Qu'on se figure l'athée avec une religion plus douce que la religion elle-même; qu'on se figure un républicain plein de politesse et de regards pour les rois; un gentilhomme des classes privilégiées, affectueux, tendre, amoureux du peuple; qu'on se représente la triple attaque de cet homme, doué de l'éloquence la plus logique, la plus séduisante contre les cultes de la terre, qu'il appelle insensés, par la seule raison qu'ils sont divins!

Qu'on se figure enfin Épicure poudré à blanc, en habit brodé, en veste à paillettes, en culotte de satin, en bas de soie et en talons rouges; Épicure ne se contentant pas de renverser les dieux auxquels il ne croit pas, mais ébranlant les gouvernements qu'il traite comme les cultes, parce que jamais ils ne concordent, et presque toujours ne font qu'aboutir au malheur de l'humanité, agissant contre la loi sociale qu'il infirme avec ce seul mot: elle punit semblablement des fautes dissemblables, elle punit l'effet sans apprécier la cause.

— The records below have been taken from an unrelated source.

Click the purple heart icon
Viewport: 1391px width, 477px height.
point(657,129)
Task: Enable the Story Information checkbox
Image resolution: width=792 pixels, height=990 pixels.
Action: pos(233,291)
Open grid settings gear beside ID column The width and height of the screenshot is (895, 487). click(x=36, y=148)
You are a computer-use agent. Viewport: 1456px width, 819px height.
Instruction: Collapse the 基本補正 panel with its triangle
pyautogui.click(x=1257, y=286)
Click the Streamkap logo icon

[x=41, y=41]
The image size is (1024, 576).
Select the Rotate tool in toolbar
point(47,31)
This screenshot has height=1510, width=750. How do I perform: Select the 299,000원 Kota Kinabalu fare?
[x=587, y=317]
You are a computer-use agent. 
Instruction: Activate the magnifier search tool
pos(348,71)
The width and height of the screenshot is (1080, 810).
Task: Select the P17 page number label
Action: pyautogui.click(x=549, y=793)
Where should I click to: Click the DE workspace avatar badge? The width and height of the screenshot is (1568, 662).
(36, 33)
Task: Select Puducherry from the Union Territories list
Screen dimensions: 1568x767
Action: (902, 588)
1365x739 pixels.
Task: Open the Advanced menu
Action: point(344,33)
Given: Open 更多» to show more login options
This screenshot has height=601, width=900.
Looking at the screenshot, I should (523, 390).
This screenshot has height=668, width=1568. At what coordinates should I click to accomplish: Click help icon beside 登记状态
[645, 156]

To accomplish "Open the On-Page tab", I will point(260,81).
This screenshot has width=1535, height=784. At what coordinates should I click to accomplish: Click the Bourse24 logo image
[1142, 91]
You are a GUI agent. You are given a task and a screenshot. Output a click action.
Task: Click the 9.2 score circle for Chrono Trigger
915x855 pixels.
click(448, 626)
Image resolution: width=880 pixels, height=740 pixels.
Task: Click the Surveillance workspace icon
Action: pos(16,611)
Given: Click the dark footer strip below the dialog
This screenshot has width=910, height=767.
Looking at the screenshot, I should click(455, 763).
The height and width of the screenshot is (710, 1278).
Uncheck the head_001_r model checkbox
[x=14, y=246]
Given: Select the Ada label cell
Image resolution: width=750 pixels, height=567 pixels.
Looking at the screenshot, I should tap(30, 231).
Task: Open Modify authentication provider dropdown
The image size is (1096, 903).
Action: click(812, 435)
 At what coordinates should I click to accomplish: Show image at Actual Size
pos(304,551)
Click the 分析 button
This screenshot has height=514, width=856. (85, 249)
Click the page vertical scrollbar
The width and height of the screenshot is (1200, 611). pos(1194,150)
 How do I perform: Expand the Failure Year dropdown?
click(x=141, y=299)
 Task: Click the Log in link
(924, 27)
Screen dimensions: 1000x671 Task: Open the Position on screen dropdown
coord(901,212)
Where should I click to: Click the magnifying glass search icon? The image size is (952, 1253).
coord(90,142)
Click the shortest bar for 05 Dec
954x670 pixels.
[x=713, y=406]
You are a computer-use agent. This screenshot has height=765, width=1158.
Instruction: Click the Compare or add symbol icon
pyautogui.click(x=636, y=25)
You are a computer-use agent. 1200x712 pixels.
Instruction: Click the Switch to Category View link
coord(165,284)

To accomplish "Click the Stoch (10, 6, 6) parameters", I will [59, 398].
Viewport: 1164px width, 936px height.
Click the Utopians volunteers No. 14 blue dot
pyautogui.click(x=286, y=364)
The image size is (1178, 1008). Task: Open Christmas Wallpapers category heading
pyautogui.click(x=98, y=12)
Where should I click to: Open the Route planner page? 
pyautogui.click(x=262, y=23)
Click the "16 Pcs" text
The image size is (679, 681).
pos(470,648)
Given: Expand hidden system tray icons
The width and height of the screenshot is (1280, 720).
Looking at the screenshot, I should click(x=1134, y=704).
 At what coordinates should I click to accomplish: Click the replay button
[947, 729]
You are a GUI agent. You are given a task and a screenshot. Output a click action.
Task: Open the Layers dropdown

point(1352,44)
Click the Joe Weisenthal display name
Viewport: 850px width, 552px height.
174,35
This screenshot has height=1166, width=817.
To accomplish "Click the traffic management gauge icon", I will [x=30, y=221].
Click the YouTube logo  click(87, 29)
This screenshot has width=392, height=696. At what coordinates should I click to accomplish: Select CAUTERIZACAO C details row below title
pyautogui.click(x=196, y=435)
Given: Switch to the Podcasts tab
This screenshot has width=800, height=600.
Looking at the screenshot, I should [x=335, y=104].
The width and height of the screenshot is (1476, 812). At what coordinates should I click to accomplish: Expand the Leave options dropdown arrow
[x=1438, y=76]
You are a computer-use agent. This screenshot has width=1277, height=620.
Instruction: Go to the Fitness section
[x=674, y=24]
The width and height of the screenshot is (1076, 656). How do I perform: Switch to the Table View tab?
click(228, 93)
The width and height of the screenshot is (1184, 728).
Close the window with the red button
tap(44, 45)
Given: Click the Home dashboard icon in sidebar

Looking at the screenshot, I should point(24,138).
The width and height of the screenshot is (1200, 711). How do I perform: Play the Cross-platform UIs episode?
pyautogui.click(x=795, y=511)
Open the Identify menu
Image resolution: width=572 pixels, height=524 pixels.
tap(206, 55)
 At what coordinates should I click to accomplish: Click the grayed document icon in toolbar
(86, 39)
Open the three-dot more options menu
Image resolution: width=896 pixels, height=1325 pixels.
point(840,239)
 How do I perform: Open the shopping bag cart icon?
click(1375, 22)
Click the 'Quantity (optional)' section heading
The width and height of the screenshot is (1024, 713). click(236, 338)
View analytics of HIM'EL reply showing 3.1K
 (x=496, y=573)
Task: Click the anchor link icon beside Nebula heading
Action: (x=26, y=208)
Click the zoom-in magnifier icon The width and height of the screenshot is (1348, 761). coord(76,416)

Supposez, maintenant, que ce tentateur, qui s'intitule le philosophe inconnu, réunît, pour fixer les hommes dans un cercle d'idées différentes, tout ce que l'imagination peut ajouter de charmes aux promesses d'un paradis moral, et qu'au lieu de dire: les hommes sont égaux, ce qui est une absurdité, il invente cette formule qui semble échappée à la bouche même qui la nie:

Les êtres intelligents sont tous rois!

Et puis, rendez-vous compte d'une pareille morale tombant tout à coup au milieu d'une société sans espérances, sans guides; d'une société, archipel semé d'idées c'est-à-dire d'écueils. Rappelez-vous qu'à cette époque les femmes sont tendres et folles, les hommes avides de pouvoir, d'honneurs et de plaisirs; enfin, que les rois laissent pencher la couronne sur laquelle, pour la première fois, le peuple, debout et perdu dans l'ombre, attache un regard à la fois curieux et menaçant, trouvera-t-on étonnant qu'elle fît des prosélytes, cette doctrine qui disait aux âmes: «Choisissez parmi vous l'âme supérieure, mais supérieure par l'amour, par la charité, par la volonté puissante de bien aimer, de bien rendre heureux; puis, quand cette âme, faite homme, se sera révélée, courbez-vous, humiliez-vous, anéantissez-vous toutes, âmes inférieures, afin de laisser l'espace à la dictature de cette âme, qui a pour mission de vous réhabiliter dans votre principe essentiel, c'est-à-dire dans l'égalité des souffrances, au sein de l'inégalité forcée des aptitudes et des fonctionnements.»

Ajoutez à cela que le philosophe inconnu s'entourait de mystères; qu'il adoptait l'ombre profonde pour discuter en paix, loin des espions et des parasites, la grande théorie sociale qui pouvait devenir la politique du monde.

—Écoutez-moi, disait-il, âmes fidèles, cœurs croyants, écoutez-moi et tâchez de me comprendre, ou plutôt ne m'écoutez que si vous avez intérêt et curiosité à me comprendre, car vous y aurez de la peine, et je ne livrerai pas mes secrets à quiconque n'arrachera point le voile.

«Je dis les choses que je ne veux point paraître dire, voilà pourquoi je paraîtrai souvent dire autre chose que ce que je dis.»

Et Saint-Martin avait raison, et il avait bien réellement autour de son œuvre les défenseurs silencieux, sombres et jaloux de ses idées, mystérieux cénacle dont nul ne perçait l'obscure et religieuse mysticité.

Ainsi travaillaient à la glorification de l'âme et de la matière, tout en rêvant l'anéantissement de Dieu et l'anéantissement de la religion du Christ, ces deux hommes qui avaient divisé en deux camps et en deux besoins tous les esprits intelligents, toutes les natures choisies de France.